Bob acquiesça et reprit à mi-voix, comme se parlant à lui-même :
« C’est pourtant vrai si on y réfléchit, il n’y a même pas de serpent. » Puis il ajouta un peu plus fort :
« Qu’est-ce que c’est que cette histoire de réservoir de Norm ? Il veut faire de la concurrence à la société d’ici ?

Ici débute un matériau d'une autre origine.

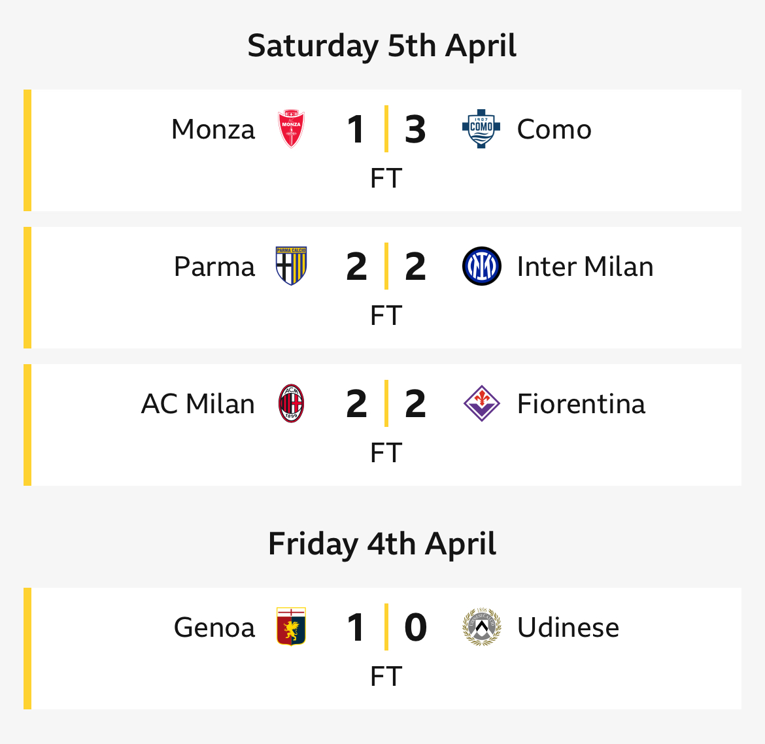This screenshot has width=765, height=744.
Task: Click the Saturday 5th April heading
Action: (382, 46)
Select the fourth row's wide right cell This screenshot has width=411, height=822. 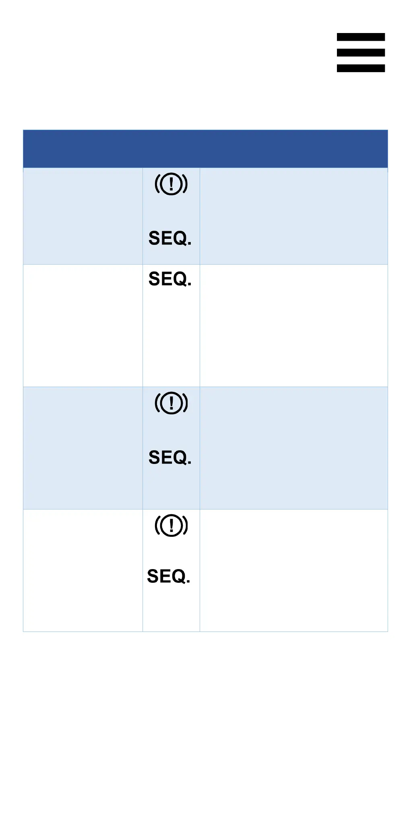coord(293,571)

— Pas de danger, répliqua Hay en s’arrêtant un instant d’écoper. J’ai nettoyé une des mares qui se trouvent dans les récifs non loin de la plage et j’ai mis une petite muraille autour. J’ai commencé à y jeter un tas de poissons dans le dessein de faire un aquarium. Au début je faisais ça pour m’amuser, mais beaucoup de journaux cherchent des photos de poissons. J’en ai envoyé en couleurs, tout le monde avait l’air content. L’ennui est que rien ne semble vouloir vivre très longtemps dans mon aquarium. Même les coraux y meurent.
— Tu n’as pas dû pouvoir y aller depuis que le bateau est cassé. Si nous y faisions un tour ?
— Oh si ! J’y allais tous les deux jours à la nage avec Hugh ou Tout-Petit, et j’ai pu me rendre compte que mes poissons n’allaient pas très bien. Vous croyez qu’on a le temps d’y aller et de revenir avant le dîner ? On a passé pas mal de temps sur le bateau et le soleil commence à descendre. »
Tous les garçons levèrent les yeux pour voir si c’était vrai. Leurs parents avaient depuis longtemps abandonné l’idée de les empêcher d’aller explorer les lagons derrière le récif, pourtant par une sorte d’accord tacite les heures de repas étaient respectées. Sans plus de commentaires Rice amorça un virage et mit le cap sur le fond de la crique. Les rameurs se penchèrent un peu plus sur leurs avirons.
Bob ramait sans fixer son esprit sur un point particulier. Tous les spectacles qui s’offraient à lui semblaient intéressants, mais aucun n’avait de rapport précis avec le problème qui l’agitait. Le Chasseur estimait que Teroa devait être examiné, mais il n’avait pas de soupçons bien nets. Cette décision était uniquement due au départ prochain du garçon. Il se souvint alors de la conversation qu’il avait eue avec Charlie le matin même et se demandait si le jeune Polynésien avait pu trouver Rice à l’heure du dîner.